**Your objective:**
Of the entries below, return only those lines from the line with "Seat Ibiza ST 1.4 TDI CR 66kW" to the line with "Spécifications (854, 635)", exactly, both included.

┌────────

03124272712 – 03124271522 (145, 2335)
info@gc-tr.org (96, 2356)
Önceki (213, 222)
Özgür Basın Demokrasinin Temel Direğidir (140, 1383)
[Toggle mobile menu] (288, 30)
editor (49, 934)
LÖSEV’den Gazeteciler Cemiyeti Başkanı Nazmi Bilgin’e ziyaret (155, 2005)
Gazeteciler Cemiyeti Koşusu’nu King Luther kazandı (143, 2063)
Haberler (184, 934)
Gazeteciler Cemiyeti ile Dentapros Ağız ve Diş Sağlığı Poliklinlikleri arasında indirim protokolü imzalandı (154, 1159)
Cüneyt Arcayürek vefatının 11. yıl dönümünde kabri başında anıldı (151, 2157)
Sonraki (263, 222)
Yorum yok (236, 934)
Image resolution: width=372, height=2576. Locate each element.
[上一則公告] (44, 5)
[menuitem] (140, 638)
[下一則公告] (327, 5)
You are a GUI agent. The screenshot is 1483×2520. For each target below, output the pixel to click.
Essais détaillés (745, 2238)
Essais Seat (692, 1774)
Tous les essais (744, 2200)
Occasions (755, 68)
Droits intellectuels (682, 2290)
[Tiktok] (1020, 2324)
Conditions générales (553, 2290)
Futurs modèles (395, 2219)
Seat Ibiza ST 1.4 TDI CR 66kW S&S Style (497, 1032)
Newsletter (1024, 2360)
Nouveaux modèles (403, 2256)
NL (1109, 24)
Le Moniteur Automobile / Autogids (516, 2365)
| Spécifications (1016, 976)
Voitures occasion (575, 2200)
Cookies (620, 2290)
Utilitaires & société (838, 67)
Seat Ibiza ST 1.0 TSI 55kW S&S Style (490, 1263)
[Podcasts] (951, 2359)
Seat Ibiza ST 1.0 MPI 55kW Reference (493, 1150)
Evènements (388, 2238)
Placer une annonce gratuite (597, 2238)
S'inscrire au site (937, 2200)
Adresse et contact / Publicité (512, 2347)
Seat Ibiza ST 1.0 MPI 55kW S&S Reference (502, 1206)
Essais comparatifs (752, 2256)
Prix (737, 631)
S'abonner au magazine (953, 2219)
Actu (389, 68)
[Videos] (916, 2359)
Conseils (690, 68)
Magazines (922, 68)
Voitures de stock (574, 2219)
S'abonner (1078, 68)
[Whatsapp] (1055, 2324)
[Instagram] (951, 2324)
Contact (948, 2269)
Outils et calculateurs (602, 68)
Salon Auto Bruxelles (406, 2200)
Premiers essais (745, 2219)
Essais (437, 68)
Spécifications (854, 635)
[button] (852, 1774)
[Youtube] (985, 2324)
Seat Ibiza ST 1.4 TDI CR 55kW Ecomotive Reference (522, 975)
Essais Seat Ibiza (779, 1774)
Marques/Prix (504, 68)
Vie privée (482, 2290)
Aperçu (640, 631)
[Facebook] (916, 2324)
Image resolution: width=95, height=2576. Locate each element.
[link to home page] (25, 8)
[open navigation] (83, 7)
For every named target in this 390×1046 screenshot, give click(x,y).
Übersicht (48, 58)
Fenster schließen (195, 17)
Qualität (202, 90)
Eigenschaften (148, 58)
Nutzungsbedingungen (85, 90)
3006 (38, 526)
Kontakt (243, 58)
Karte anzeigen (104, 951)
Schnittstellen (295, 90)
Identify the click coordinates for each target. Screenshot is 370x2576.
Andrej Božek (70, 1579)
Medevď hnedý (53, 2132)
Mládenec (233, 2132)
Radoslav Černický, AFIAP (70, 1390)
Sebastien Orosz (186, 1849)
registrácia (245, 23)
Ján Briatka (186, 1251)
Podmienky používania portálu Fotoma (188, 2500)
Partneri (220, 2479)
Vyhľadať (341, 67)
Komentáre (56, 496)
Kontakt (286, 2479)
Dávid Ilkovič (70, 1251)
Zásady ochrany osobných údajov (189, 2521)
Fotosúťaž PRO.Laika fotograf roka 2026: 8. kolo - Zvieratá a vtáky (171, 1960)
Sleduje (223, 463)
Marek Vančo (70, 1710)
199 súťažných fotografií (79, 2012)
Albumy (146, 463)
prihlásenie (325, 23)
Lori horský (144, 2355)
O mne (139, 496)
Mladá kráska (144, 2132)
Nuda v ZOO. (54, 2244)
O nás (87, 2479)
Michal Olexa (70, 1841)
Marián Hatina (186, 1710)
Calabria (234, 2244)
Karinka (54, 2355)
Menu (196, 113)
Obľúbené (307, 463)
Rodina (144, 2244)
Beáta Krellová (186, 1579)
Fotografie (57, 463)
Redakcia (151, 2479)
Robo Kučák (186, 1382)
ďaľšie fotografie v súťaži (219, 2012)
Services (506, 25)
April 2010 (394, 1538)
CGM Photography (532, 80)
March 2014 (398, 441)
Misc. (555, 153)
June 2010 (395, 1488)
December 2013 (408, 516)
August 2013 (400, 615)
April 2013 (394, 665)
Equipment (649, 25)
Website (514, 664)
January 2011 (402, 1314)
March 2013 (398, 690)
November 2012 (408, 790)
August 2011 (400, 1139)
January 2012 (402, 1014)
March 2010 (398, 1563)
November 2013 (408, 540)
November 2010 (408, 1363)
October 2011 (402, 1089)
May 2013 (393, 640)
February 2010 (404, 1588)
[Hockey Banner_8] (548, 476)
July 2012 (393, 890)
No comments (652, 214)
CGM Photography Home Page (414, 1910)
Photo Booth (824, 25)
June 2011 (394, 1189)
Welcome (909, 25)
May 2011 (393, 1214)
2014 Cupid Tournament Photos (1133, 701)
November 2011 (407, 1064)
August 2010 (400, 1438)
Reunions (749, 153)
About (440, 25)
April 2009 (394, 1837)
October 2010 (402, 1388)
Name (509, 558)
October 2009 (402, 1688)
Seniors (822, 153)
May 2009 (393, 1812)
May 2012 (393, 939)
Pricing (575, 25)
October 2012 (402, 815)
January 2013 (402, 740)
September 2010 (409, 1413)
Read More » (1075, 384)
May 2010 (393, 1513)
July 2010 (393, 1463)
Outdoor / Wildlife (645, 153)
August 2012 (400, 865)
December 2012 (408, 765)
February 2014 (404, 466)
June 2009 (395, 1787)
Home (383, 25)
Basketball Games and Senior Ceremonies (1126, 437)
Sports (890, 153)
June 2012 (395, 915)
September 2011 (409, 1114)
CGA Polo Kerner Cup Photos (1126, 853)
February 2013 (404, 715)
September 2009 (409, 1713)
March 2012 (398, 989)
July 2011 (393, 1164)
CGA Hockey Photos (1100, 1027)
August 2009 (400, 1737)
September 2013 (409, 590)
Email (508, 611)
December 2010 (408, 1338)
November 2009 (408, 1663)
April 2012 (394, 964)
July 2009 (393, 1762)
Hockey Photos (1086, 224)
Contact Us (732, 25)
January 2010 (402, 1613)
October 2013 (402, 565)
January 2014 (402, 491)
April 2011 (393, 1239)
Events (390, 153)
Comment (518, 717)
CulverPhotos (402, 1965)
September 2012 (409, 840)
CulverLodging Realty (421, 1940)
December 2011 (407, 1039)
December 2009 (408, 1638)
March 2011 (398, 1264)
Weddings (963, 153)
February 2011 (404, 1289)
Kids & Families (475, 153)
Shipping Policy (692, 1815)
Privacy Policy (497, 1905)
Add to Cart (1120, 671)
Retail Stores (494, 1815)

└────────

**Answer space:**
Seat Ibiza ST 1.4 TDI CR 66kW S&S Style (497, 1032)
Newsletter (1024, 2360)
Nouveaux modèles (403, 2256)
NL (1109, 24)
Le Moniteur Automobile / Autogids (516, 2365)
| Spécifications (1016, 976)
Voitures occasion (575, 2200)
Cookies (620, 2290)
Utilitaires & société (838, 67)
Seat Ibiza ST 1.0 TSI 55kW S&S Style (490, 1263)
[Podcasts] (951, 2359)
Seat Ibiza ST 1.0 MPI 55kW Reference (493, 1150)
Evènements (388, 2238)
Placer une annonce gratuite (597, 2238)
S'inscrire au site (937, 2200)
Adresse et contact / Publicité (512, 2347)
Seat Ibiza ST 1.0 MPI 55kW S&S Reference (502, 1206)
Essais comparatifs (752, 2256)
Prix (737, 631)
S'abonner au magazine (953, 2219)
Actu (389, 68)
[Videos] (916, 2359)
Conseils (690, 68)
Magazines (922, 68)
Voitures de stock (574, 2219)
S'abonner (1078, 68)
[Whatsapp] (1055, 2324)
[Instagram] (951, 2324)
Contact (948, 2269)
Outils et calculateurs (602, 68)
Salon Auto Bruxelles (406, 2200)
Premiers essais (745, 2219)
Essais (437, 68)
Spécifications (854, 635)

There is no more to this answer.